Problem details — Your answer must consist of exactly the lines below, starting with the line with "Show Applications grid button" and going on through the line with "Click into the", and nothing else.

[Opening Available data section]

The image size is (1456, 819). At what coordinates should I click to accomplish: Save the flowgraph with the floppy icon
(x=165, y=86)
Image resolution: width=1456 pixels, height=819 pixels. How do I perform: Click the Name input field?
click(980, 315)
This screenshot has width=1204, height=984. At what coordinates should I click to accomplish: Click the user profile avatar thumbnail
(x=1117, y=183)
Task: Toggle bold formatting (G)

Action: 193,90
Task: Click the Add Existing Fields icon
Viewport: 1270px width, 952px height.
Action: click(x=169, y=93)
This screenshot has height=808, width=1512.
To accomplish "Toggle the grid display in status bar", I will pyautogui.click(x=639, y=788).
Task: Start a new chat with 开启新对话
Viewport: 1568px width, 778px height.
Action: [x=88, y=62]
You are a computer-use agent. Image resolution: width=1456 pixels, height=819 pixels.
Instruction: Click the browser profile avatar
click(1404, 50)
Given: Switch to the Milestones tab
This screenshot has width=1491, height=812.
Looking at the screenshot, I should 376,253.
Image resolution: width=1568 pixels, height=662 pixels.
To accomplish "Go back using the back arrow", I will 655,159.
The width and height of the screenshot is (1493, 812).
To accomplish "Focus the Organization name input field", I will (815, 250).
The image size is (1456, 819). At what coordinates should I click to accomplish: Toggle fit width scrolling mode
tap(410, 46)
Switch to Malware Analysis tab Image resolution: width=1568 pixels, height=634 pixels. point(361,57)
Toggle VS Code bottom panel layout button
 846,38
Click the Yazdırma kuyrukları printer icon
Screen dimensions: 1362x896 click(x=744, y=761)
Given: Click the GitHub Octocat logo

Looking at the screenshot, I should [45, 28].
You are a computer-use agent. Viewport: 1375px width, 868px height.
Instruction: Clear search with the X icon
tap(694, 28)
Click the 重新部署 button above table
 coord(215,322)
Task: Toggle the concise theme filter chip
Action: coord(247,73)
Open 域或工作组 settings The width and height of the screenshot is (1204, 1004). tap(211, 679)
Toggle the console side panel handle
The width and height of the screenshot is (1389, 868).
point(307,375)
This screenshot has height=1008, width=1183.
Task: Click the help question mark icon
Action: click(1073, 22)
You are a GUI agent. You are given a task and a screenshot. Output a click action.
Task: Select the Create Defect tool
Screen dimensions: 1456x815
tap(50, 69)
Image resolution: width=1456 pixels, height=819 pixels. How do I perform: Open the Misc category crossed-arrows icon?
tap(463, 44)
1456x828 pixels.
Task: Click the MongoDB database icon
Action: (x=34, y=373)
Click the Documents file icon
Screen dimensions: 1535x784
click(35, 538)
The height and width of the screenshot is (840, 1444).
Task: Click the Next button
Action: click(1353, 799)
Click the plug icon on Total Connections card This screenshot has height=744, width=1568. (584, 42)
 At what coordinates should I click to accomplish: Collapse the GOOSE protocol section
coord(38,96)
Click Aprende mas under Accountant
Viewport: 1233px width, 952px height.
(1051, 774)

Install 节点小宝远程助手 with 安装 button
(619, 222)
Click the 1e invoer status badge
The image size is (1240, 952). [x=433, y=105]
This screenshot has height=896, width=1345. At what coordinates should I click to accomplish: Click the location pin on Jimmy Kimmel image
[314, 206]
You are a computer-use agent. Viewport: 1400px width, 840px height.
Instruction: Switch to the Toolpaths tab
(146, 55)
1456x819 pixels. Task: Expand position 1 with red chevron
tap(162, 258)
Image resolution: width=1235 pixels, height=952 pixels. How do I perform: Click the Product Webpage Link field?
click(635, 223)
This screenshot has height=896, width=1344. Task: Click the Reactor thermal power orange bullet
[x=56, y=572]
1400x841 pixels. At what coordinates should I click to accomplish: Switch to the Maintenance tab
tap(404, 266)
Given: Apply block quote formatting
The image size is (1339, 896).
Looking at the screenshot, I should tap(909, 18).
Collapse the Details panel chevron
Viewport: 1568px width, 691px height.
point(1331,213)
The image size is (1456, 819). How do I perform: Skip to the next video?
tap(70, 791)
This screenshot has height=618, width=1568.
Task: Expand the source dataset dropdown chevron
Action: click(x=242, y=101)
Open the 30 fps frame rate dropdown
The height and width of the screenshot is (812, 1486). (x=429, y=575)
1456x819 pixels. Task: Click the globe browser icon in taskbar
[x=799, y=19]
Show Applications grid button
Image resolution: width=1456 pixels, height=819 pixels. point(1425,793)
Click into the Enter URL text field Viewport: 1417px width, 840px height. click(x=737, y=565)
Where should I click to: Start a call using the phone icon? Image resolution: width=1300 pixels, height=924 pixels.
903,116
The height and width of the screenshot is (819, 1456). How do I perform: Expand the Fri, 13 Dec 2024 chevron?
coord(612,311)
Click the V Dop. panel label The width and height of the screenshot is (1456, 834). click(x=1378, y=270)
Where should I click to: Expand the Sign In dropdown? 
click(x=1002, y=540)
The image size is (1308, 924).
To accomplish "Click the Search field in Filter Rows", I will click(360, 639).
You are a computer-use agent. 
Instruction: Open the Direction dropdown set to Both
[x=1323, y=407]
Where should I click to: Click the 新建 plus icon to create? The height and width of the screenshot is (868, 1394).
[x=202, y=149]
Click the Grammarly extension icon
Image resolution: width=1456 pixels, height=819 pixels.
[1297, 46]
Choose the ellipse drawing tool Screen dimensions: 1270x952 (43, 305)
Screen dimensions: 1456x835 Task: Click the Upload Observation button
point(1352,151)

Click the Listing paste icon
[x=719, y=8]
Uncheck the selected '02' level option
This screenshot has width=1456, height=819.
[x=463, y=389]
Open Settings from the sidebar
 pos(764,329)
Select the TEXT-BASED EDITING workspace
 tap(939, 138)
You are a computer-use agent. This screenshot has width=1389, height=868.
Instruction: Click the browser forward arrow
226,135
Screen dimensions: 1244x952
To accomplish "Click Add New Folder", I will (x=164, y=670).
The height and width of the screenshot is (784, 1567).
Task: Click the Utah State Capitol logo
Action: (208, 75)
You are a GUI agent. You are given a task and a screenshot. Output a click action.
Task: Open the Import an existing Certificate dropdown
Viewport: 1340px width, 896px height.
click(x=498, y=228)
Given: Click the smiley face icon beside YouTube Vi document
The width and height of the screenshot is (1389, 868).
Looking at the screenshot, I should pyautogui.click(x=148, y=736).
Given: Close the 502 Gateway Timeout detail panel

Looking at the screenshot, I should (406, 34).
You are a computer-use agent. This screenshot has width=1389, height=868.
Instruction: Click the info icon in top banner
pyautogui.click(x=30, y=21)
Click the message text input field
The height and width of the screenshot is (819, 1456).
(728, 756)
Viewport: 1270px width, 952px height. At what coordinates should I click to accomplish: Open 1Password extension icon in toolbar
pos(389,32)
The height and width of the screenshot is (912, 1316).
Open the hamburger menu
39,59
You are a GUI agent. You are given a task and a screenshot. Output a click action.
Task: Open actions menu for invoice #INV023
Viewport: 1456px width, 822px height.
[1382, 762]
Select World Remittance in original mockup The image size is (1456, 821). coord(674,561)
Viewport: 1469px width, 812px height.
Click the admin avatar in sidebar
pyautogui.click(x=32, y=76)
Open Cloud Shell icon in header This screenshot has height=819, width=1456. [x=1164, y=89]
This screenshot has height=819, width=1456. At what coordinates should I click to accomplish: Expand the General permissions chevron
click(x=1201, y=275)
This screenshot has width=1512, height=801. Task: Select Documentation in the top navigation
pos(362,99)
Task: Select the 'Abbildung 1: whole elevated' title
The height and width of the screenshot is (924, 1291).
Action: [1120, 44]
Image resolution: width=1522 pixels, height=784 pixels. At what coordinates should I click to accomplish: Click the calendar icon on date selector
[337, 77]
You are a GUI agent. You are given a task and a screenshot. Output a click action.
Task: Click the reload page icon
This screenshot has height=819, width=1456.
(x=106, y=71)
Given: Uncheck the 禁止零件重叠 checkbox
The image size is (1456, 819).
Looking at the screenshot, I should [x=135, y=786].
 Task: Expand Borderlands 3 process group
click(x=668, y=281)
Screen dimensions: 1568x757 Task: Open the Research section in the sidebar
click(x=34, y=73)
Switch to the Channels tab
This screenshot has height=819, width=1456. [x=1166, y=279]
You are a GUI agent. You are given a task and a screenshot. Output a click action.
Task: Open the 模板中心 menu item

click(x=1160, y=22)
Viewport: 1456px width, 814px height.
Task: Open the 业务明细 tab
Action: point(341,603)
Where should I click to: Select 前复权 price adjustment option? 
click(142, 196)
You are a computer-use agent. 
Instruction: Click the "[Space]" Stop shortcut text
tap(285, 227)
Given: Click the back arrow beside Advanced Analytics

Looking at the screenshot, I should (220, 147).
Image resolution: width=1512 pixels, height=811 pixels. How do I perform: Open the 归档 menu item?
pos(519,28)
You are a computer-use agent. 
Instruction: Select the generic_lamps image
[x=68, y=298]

[Closing Available data section]

Exercise result —
Show Applications grid button
Image resolution: width=1456 pixels, height=819 pixels. point(1425,793)
Click into the Enter URL text field Viewport: 1417px width, 840px height. click(x=737, y=565)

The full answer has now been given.